It’s no secret that many people in America are struggling. Inflation, inconsistent income, and the aftershocks of the pandemic continue to make financial prosperity an uphill battle for many people across the income spectrum, but particularly for those earning low incomes. 

At SaverLife, we see these realities every day, and the pandemic exposed deep fault lines along which many of our members live.

Almost immediately, we set out to track the impact of the pandemic on the financial lives of SaverLife members through data and storytelling. Our research showed a different reality than was often receiving headline coverage. 

More than half of our members were unemployed or furloughed–and this number jumped as high as 83% in June 2020. Seventy percent of SaverLife parents reported earning less money, and only 43% could work from home.

These data points are an essential tool for understanding what members were facing, however, they only tell part of the story. Our work isn’t just about research; it’s about individual stories of struggle and resilience. It’s about people. People who, throughout the pandemic, have shared stories with us about being evicted. People who lost loved ones and jobs. People who struggled to care for their children and feed their families. 

We wanted to provide a megaphone for those stories, which is why we created Hard Hit. Through this project, we told the stories of five women who were hard hit by the pandemic. Women featured in the Hardest Hit project

These are the stories of real women–not just data points. 

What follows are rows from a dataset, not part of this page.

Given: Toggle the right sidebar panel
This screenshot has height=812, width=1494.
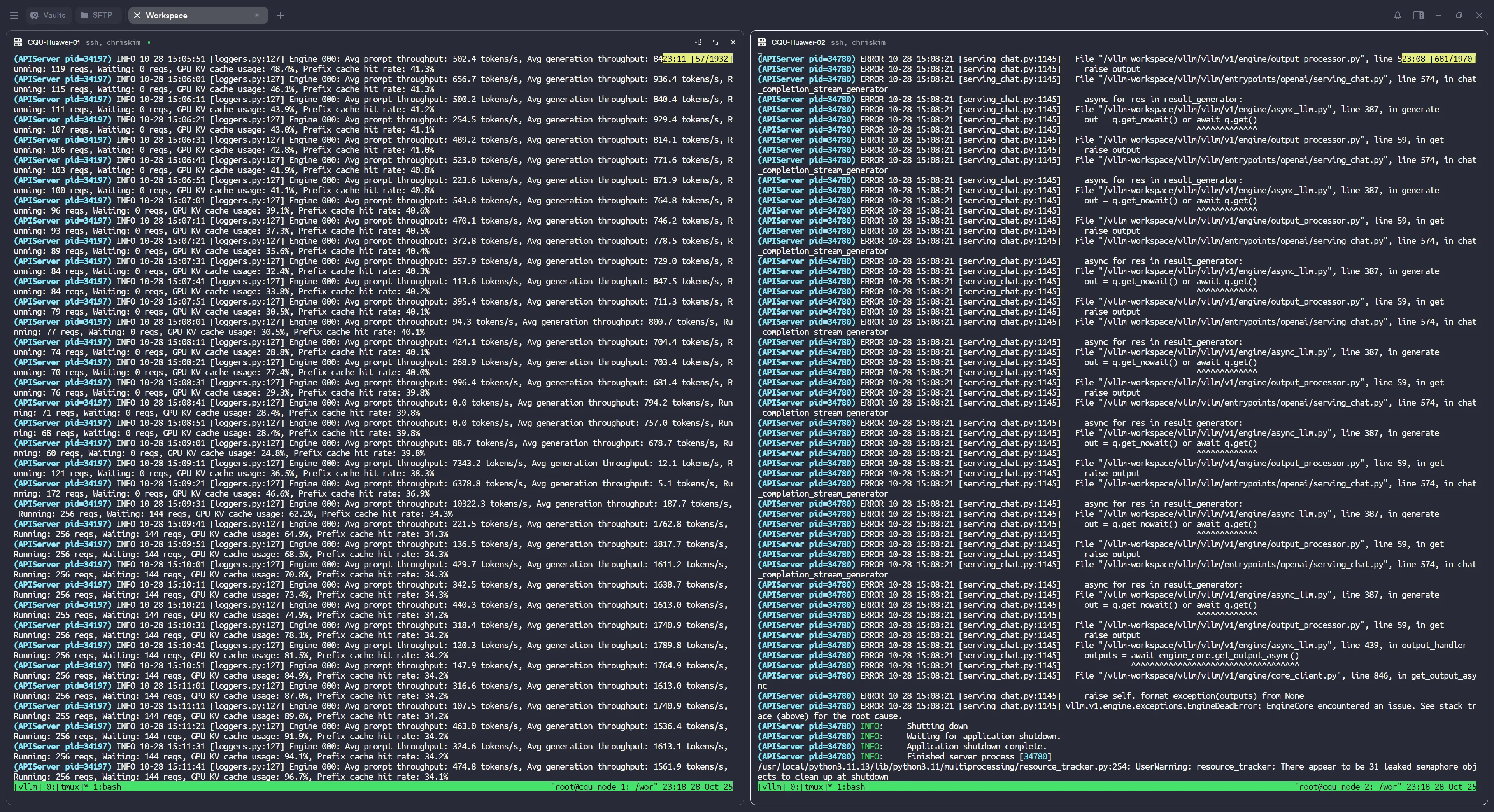Looking at the screenshot, I should pyautogui.click(x=1418, y=16).
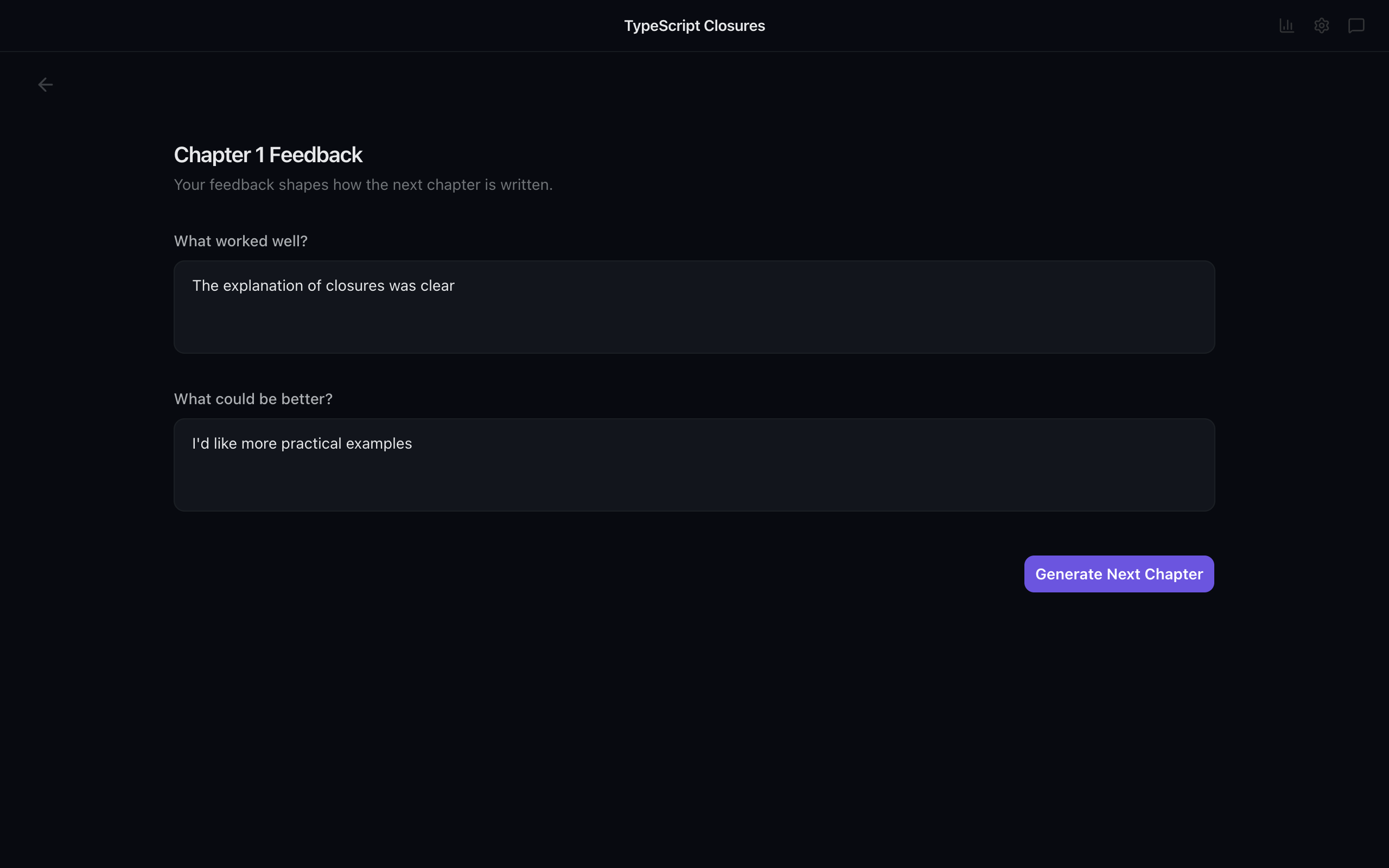Click the text I'd like more practical examples
Screen dimensions: 1389x868
click(x=301, y=443)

These are women like Tara, a small business owner who lost her husband to COVID-19 and then had to fight to bring her business back from the brink, and Michelle, a caregiver with a chronic illness that leaves her in unimaginable pain. They are women like Shelly, who has changed jobs three times to maintain her hours, and Brittany, whose high-risk pregnancy has prevented her from working, or Rhiannon, the mom of an immunocompromised daughter making difficult decisions to keep her family afloat financially. 

In the midst of impossible circumstances, these women gave birth to children, started new careers, turned a profit in their business, and continued to care for those most important to them.

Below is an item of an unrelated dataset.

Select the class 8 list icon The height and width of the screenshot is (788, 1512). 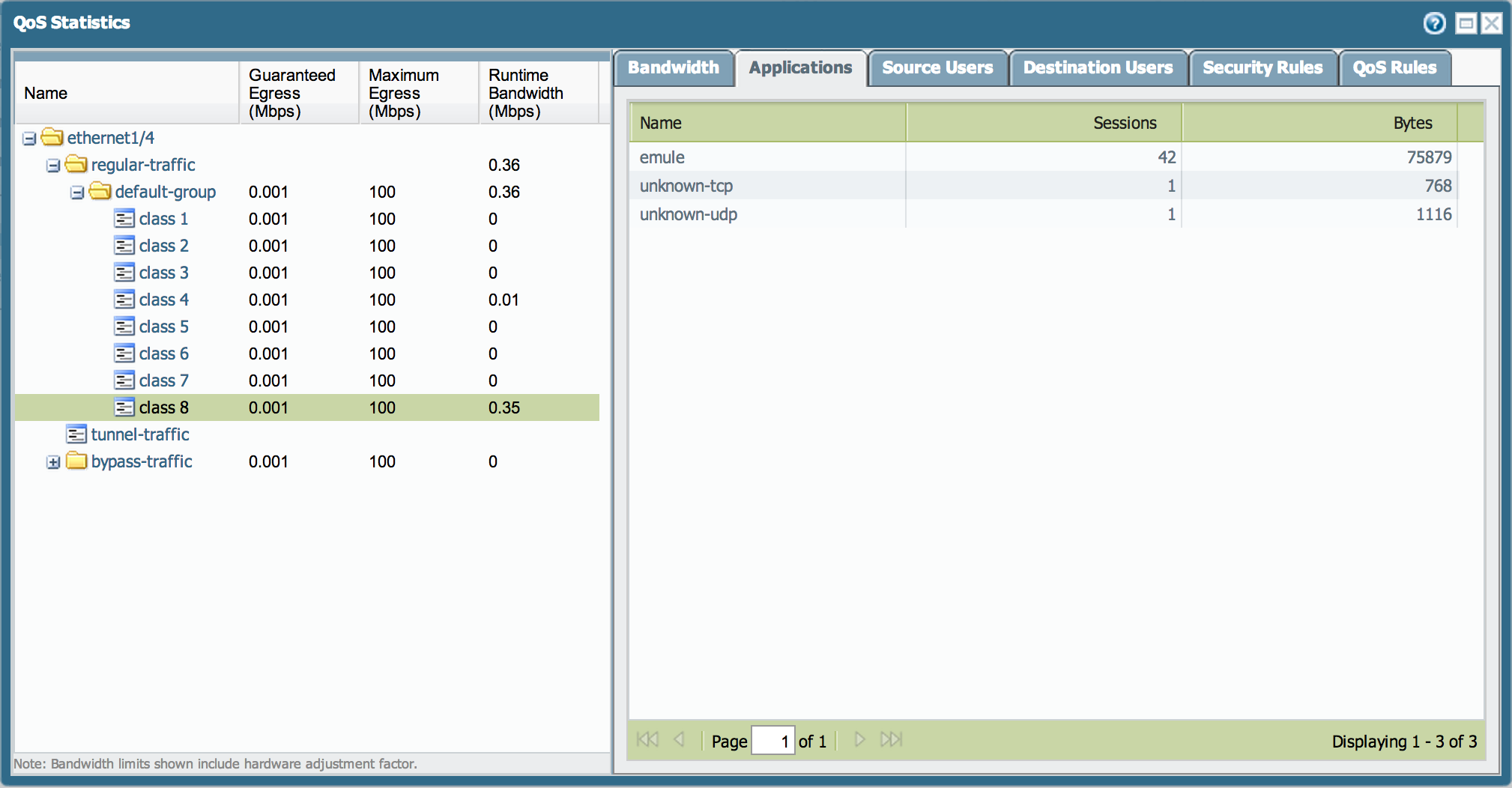124,407
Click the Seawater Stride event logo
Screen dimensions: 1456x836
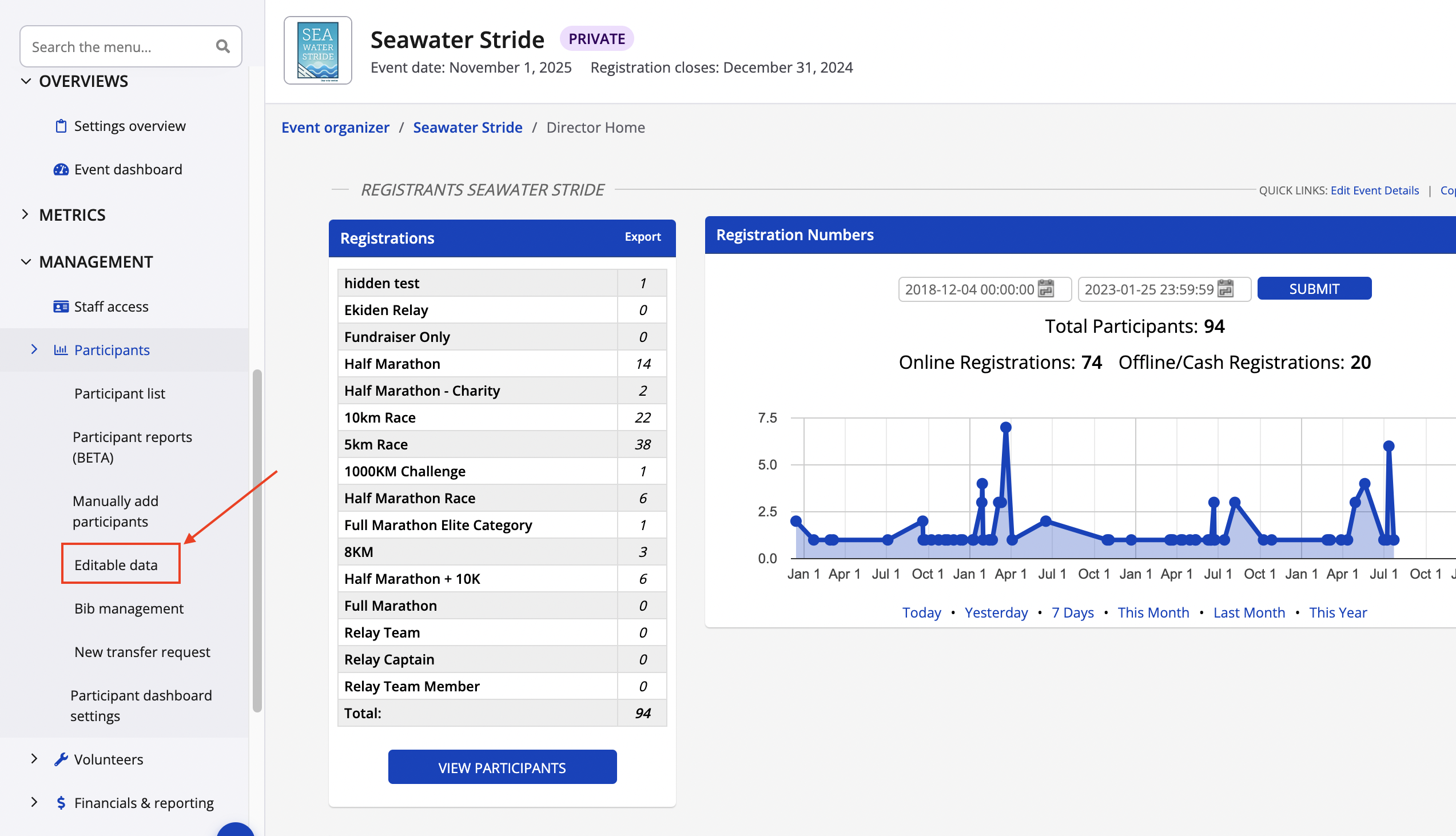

We shared these stories to change existing narratives about people living with low incomes. Specifically, we wanted to reach an audience that believed in hard work and personal responsibility for poverty. By testing our language and calls to action, we created highly successful ads with our target audience. To reach these “tough cookies,” we used language focused on perseverance, fighting for a family’s well-being, and a hopeful tone. 

The resilience of these women and the stories that affected our target audience are not unique among our members. Despite the challenges they face, our members are committed to building financial security for themselves and their families. Since the pandemic began: 

  • 50% of members have been able to increase their balances in a given month. 
  • ⅔ of members who have joined since the beginning of 2020 have deposited at least $500 in their first six months as members.

These numbers might not seem like a lot, but our research shows that even a $100 savings increase can make a huge impact. In 2020, we partnered with the FINRA Foundation to conduct a study shedding new light on the role savings plays in shaping financial well-being and stability for lower-income households in the United States. 

Our research found that savings amounts as small as $100 correlate with members being able to avoid high-cost borrowing, being significantly better able to pay utility bills, and experiencing greater financial satisfaction. 

As people with low incomes continue to deal with the financial fallout from the pandemic, SaverLife is committed to amplifying the lived experiences of people like Tara, Shelly, Rhiannon, Brittany, Michelle, and the more than 600,000 people we serve.